The 22-year-old Israeli-French dual national detailed her harrowing experience marked by isolation, lack of medical treatment and intimidation by armed captors. She said, “For 50 days, I was kept alone, suffering from an unbearable pain in my hand, without any treatment. A Hamas terrorist sat in front of me in a dark room with a gun pointed at my head. Not a single humanitarian agency saw me or treated me even as my arm got worse.”
Shem also revealed how after her abduction she was held in a Palestinian home, where she endured harassment from an adult and taunts from a child. Speaking to Channel 12, she said, “There are no innocents in Gaza, not even one.”
Israel's UN Ambassador, Danny Danon, also spoke at the press conference, sharply criticising the UN's “complete moral failure.” He said the UN's silence on the issue was “unforgivable.”
According to a report in the New York Post, while the UN Security Council has issued statements urging Hamas to release Israeli hostages, no specific actions or sanctions have been proposed to enforce these demands.

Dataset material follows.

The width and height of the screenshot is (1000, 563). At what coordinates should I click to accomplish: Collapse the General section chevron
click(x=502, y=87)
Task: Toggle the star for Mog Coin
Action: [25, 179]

The International Committee of the Red Cross (ICRC) has maintained that, as a neutral humanitarian body, it cannot adopt a strong public stance, although it has expressed a desire to visit Israeli captives.
In over a year-long Israeli onslaught in Gaza, over 43,000 Palestinians -- a vast majority of them kids and women -- have been killed. Almost the entire population of Gaza has been internally displaced, with people forced to move from one place to another as Israeli rockets target neighbourhoods, hospitals and even camps offering temporary refuge.
The Benjamin Netanyahu government's war in Gaza came as a retaliation to Hamas' October 7 attack on a music festival and parts of southern Israel. At least 1200 people were killed in the attack, and Hamas took another 254 people hostage.